Berlin (epd). Zum 100-jährigen Bestehen der Berliner Hufeisensiedlung sind zahlreiche Veranstaltungen geplant. Anlass ist das Richtfest für den ersten Bauabschnitt vor 100 Jahren im Stadtteil Britz im Februar 1926, wie das Bezirksamt Neukölln am Montag mitteilte.
Die Siedlung im Berliner Süden entstand zwischen 1925 und 1933 als eines der ersten Ensembles im sozialen Wohnungsbau Berlins. Heute gehört sie zum Unesco-Welterbe. Architekt war Bruno Taut (1880-1938).
Anlässlich des Jubiläums sind unter anderem Diskussionen, Lesungen und Vorträge geplant.
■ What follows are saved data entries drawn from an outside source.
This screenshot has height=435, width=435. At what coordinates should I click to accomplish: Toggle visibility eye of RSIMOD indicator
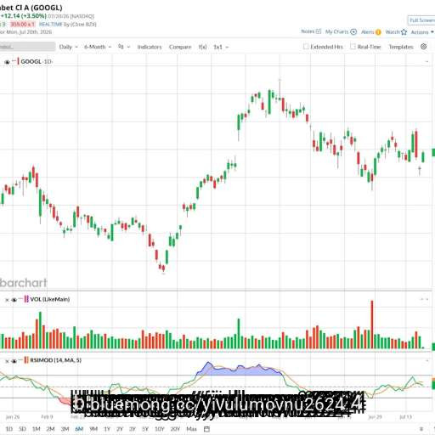(14, 361)

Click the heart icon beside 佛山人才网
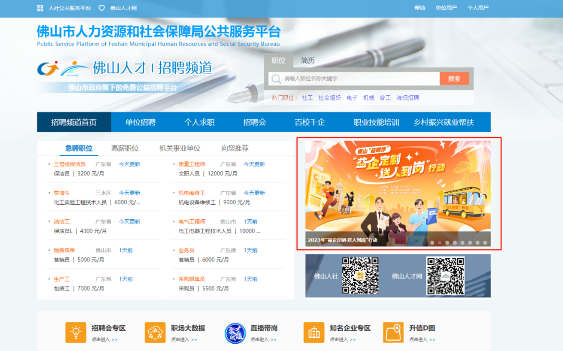coord(102,8)
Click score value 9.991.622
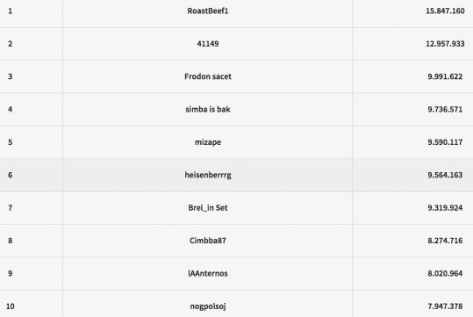 [445, 76]
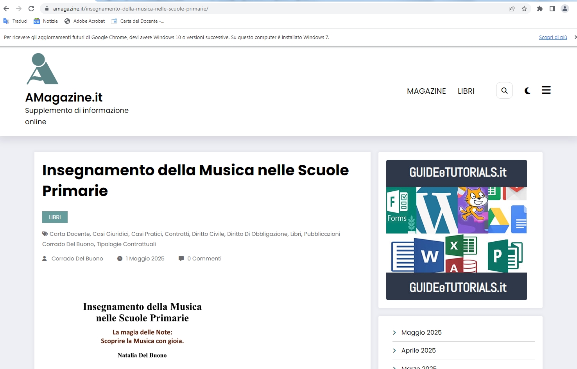577x369 pixels.
Task: Click the GUIDEeTUTORIALS.it banner image
Action: pos(456,230)
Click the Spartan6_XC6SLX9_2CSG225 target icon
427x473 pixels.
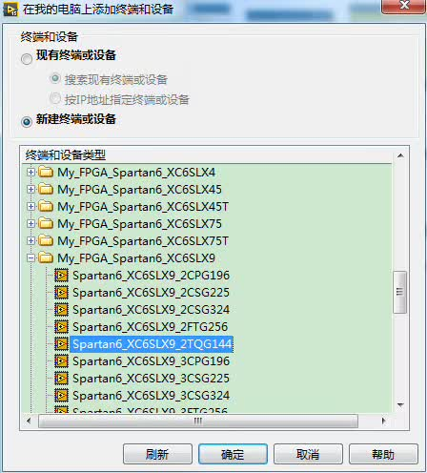coord(61,293)
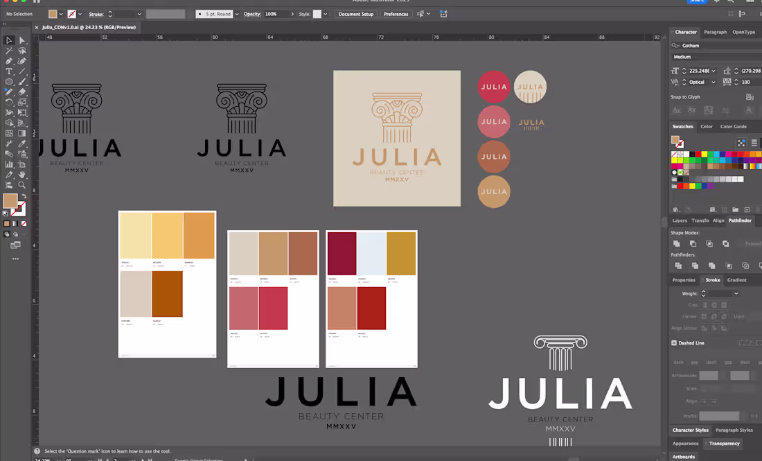This screenshot has width=762, height=461.
Task: Select the Direct Selection tool
Action: coord(22,41)
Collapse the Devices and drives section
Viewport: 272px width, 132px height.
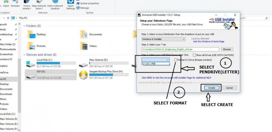24,55
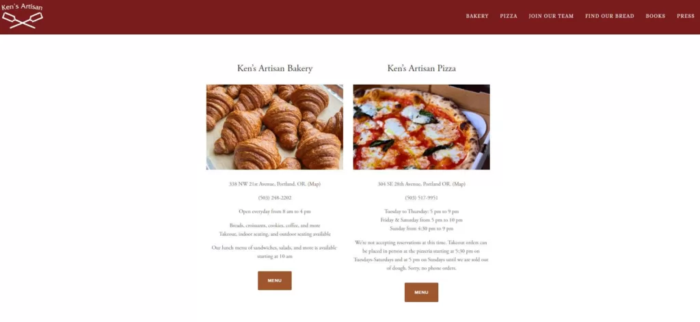Viewport: 700px width, 322px height.
Task: Open the Map link for 338 NW 21st Avenue
Action: [x=314, y=184]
Den Auftakt macht am Freitag die Präsentation der Ausstellung „Siedlung der Berliner Moderne“, die Besonderheiten der Hufeisensiedlung und zeitgleich entstandener Komplexe erklärt.
Bauen gegen die Wohnungsnot
Die Siedlung steht seit 1968 unter Denkmalschutz. Seit 2008 ist sie wie fünf weitere Berliner Siedlungen, unter anderem die Gartenstadt Falkenberg und die Siedlung Schillerpark, Unesco-Welterbe. Alle gehören zur Architektur des Neuen Bauens, die sich Anfang des 20. Jahrhunderts vorwiegend der Wohnungsnot in den Städten widmete. Dabei wurde auf eine einfache Formsprache ohne Dekorationen gesetzt. Sie sollte Aufwand und Kosten senken und trotzdem hochwertig und langlebig sein.
Manifest gegen enge Wohnblöcke
Bruno Tauts Hufeisensiedlung gilt als Manifest gegen enge Wohnblöcke. Mit vier Grundrisstypen und farblichen Akzenten plante er kostengünstigen Wohnraum, ohne monotone Bauwerke zu erschaffen. Auch die Gartenstadt Falkenberg und die Großsiedlung Onkel-Toms-Hütte in Berlin wurden von ihm entworfen.